= What needs to be done =
Your answer must be the full listing, reproduced exactly.

= Data supplied =
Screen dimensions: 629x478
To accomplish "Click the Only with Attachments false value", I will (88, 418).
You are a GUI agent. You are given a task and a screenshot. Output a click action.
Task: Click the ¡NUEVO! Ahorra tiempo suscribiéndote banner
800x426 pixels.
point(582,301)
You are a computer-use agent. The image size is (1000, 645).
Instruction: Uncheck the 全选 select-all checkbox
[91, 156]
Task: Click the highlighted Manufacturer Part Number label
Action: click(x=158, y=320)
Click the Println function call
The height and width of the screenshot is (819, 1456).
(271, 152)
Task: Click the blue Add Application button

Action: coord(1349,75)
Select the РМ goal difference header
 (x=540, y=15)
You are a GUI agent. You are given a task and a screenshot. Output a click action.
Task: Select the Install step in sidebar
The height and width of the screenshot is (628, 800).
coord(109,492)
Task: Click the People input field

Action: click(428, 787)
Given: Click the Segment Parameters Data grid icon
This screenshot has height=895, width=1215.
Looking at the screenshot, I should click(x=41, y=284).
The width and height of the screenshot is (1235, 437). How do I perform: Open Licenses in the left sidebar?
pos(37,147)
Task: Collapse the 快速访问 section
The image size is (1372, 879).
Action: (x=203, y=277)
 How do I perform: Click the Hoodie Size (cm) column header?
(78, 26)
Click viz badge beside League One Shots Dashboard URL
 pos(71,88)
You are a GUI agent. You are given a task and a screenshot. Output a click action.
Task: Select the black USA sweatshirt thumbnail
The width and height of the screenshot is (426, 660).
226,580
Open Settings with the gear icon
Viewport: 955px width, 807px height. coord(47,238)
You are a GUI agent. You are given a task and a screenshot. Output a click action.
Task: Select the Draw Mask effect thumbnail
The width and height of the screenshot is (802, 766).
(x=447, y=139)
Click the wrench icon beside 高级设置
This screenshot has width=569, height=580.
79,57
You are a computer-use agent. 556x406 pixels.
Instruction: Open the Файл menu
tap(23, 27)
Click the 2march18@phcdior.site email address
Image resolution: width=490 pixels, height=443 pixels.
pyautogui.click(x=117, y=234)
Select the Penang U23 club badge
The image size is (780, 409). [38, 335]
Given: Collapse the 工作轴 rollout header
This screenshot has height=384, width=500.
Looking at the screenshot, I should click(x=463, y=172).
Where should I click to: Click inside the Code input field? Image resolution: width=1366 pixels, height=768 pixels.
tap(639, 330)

= Reply =
Screen dimensions: 629x478
To accomplish "Click the Only with Attachments false value", I will (88, 418).
You are a GUI agent. You are given a task and a screenshot. Output a click action.
Task: Click the ¡NUEVO! Ahorra tiempo suscribiéndote banner
800x426 pixels.
point(582,301)
You are a computer-use agent. The image size is (1000, 645).
Instruction: Uncheck the 全选 select-all checkbox
[91, 156]
Task: Click the highlighted Manufacturer Part Number label
Action: click(x=158, y=320)
Click the Println function call
The height and width of the screenshot is (819, 1456).
(271, 152)
Task: Click the blue Add Application button

Action: coord(1349,75)
Select the РМ goal difference header
 (x=540, y=15)
You are a GUI agent. You are given a task and a screenshot. Output a click action.
Task: Select the Install step in sidebar
The height and width of the screenshot is (628, 800).
coord(109,492)
Task: Click the People input field

Action: click(428, 787)
Given: Click the Segment Parameters Data grid icon
This screenshot has height=895, width=1215.
Looking at the screenshot, I should click(x=41, y=284).
The width and height of the screenshot is (1235, 437). How do I perform: Open Licenses in the left sidebar?
pos(37,147)
Task: Collapse the 快速访问 section
The image size is (1372, 879).
Action: (x=203, y=277)
 How do I perform: Click the Hoodie Size (cm) column header?
(78, 26)
Click viz badge beside League One Shots Dashboard URL
 pos(71,88)
You are a GUI agent. You are given a task and a screenshot. Output a click action.
Task: Select the black USA sweatshirt thumbnail
The width and height of the screenshot is (426, 660).
226,580
Open Settings with the gear icon
Viewport: 955px width, 807px height. coord(47,238)
You are a GUI agent. You are given a task and a screenshot. Output a click action.
Task: Select the Draw Mask effect thumbnail
The width and height of the screenshot is (802, 766).
(x=447, y=139)
Click the wrench icon beside 高级设置
This screenshot has width=569, height=580.
79,57
You are a computer-use agent. 556x406 pixels.
Instruction: Open the Файл menu
tap(23, 27)
Click the 2march18@phcdior.site email address
Image resolution: width=490 pixels, height=443 pixels.
pyautogui.click(x=117, y=234)
Select the Penang U23 club badge
The image size is (780, 409). [38, 335]
Given: Collapse the 工作轴 rollout header
This screenshot has height=384, width=500.
Looking at the screenshot, I should click(x=463, y=172).
Where should I click to: Click inside the Code input field? Image resolution: width=1366 pixels, height=768 pixels.
tap(639, 330)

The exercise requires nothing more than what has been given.